Federal appeals court rules school district can continue to keep student gender transitions from parents

A federal appeals court has ruled that a Maryland school district may continue to hide the gender transitions of students from their parents. The ruling on Monday said the plaintiffs did not have standing to bring the case, because they had not claimed their children were transgender.

The U.S. Court of Appeals for the 4th Circuit dismissed the case in a 2 to 1 ruling, which was brought by three parents of students at Montgomery County Public Schools over the district’s “gender support plan.” The guidelines for transgender-identifying students adopted by the Montgomery County Board of Education in 2020-2021, address a student’s identified name, pronouns, athletics, extracurricular activities, locker rooms, bathrooms, “safe spaces, safe zones, and other safety supports.”

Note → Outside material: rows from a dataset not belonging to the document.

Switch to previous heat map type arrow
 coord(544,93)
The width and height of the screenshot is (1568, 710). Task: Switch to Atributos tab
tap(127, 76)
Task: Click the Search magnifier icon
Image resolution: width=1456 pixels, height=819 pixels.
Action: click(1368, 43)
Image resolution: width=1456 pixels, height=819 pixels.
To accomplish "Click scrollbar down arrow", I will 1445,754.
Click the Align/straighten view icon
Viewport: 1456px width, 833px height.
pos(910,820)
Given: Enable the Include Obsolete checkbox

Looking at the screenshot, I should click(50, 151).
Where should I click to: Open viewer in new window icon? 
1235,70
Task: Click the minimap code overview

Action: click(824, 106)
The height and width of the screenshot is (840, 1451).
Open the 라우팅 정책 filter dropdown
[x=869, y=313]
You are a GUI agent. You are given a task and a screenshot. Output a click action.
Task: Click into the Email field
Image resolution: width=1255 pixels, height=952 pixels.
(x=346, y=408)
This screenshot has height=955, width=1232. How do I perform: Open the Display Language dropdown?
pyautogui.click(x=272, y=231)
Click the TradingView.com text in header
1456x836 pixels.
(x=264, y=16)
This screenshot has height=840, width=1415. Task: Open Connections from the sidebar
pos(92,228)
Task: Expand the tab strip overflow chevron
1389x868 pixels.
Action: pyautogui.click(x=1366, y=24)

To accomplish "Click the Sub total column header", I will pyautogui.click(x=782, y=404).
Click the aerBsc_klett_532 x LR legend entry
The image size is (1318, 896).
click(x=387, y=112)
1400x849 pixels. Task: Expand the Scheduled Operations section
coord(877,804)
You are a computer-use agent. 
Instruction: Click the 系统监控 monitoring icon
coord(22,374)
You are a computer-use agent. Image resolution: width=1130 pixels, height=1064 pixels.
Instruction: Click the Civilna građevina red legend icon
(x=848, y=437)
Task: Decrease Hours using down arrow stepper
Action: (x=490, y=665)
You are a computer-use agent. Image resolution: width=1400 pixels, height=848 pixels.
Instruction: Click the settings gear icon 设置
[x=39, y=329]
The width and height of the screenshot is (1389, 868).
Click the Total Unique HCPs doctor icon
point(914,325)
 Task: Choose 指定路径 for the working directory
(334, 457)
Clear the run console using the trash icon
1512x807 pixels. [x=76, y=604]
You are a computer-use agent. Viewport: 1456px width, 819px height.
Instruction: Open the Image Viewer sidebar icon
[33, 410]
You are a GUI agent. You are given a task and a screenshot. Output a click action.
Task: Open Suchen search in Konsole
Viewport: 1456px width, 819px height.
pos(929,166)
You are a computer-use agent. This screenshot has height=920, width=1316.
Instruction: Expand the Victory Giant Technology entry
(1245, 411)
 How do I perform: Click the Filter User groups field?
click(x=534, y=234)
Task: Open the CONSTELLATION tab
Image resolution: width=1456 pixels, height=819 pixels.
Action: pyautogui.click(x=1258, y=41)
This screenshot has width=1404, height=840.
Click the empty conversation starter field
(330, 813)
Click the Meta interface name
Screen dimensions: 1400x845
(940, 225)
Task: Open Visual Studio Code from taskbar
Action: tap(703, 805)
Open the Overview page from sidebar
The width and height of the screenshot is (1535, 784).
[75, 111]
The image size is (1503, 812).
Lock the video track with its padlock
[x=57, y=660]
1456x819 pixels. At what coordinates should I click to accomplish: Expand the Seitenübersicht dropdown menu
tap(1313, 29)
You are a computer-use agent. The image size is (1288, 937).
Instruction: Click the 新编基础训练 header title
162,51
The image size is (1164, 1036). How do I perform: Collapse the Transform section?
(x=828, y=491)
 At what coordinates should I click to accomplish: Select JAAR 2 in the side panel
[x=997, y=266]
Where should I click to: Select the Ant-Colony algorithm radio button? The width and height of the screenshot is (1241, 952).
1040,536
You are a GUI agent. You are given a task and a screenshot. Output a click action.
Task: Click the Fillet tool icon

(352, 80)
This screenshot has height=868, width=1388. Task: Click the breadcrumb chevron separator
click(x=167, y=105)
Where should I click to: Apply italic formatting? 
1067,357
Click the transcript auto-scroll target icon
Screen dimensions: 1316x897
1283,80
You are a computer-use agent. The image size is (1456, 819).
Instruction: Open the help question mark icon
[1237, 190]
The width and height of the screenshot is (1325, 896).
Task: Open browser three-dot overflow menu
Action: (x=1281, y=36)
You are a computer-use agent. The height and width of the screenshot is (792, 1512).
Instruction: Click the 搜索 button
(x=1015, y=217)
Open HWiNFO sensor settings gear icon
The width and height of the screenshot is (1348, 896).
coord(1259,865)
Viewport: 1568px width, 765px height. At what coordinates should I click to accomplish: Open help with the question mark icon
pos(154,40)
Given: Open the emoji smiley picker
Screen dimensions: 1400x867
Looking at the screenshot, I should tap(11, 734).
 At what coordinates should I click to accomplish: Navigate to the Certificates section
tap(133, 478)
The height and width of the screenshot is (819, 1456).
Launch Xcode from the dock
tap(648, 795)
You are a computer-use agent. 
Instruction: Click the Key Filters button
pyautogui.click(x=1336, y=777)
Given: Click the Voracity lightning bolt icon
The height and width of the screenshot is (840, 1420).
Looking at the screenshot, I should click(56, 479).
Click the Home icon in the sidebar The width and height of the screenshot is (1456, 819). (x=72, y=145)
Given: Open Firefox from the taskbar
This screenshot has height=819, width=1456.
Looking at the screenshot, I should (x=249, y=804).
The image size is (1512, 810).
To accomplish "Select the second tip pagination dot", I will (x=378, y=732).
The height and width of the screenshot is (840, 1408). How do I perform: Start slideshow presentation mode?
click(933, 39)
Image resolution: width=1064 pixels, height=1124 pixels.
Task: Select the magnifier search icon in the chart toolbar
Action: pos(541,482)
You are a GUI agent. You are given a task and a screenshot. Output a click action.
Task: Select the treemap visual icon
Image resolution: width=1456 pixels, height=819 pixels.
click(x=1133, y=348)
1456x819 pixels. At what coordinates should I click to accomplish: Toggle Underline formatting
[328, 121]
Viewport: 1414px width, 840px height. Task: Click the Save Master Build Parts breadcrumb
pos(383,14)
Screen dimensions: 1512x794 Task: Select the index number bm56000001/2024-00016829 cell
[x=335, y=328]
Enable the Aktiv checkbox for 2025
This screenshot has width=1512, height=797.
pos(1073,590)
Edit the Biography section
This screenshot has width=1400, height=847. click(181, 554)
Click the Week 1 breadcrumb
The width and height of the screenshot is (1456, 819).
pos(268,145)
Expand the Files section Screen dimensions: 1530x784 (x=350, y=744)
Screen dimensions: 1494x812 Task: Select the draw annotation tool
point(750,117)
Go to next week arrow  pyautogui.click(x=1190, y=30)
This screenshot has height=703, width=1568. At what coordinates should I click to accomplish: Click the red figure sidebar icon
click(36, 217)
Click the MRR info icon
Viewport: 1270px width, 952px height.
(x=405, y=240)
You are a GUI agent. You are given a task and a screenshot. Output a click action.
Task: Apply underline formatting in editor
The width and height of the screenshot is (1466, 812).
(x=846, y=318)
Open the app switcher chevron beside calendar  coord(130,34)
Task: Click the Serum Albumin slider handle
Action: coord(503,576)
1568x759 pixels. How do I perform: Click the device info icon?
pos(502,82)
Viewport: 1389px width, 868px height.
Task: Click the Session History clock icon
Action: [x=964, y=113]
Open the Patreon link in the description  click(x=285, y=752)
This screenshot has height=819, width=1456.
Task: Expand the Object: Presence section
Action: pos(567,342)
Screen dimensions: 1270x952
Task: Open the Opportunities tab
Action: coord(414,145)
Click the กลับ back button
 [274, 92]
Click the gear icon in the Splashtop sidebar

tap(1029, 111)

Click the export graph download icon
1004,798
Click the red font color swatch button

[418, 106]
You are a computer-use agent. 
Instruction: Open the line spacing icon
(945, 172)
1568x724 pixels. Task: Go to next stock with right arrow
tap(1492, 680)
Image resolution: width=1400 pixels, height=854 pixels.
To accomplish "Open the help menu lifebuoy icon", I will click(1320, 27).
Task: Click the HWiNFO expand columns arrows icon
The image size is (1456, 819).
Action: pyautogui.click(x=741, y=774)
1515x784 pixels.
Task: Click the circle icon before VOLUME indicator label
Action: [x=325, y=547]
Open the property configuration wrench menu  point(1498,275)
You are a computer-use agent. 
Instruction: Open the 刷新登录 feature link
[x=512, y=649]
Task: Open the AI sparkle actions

The plaintiffs in this case called the policy in question the “Parental Preclusion Policy”, which their lawyers at the National Legal Foundation claimed was a violation of the Fourteenth Amendment.

The guidelines state that “Prior to reaching out to the parent/guardian of a student, the principal or a designated staff member should speak to the student in order to determine the level or support they receive or expect to receive from home.”


U.S. Circuit Judge A. Marvin Quattlebaum stated that the parents’ opposition against the guidelines did not give them standing to bring the case. It was a “policy dispute” since they didn’t claim their children had their own gender support plans.

The court stated that “the parents have not alleged facts that their children are transgender, have gender support plans or are even struggling to understand gender identity” in its decision. The parents have not claimed that Montgomery County Public Schools have information about their child that is being withheld, or that information may be withheld at a later date.

The decision said that even though the court stated they did not have the authority to address objections from parents to the guidelines, “that does not mean they are invalid”. “In fact, their objections may be quite convincing,” it added.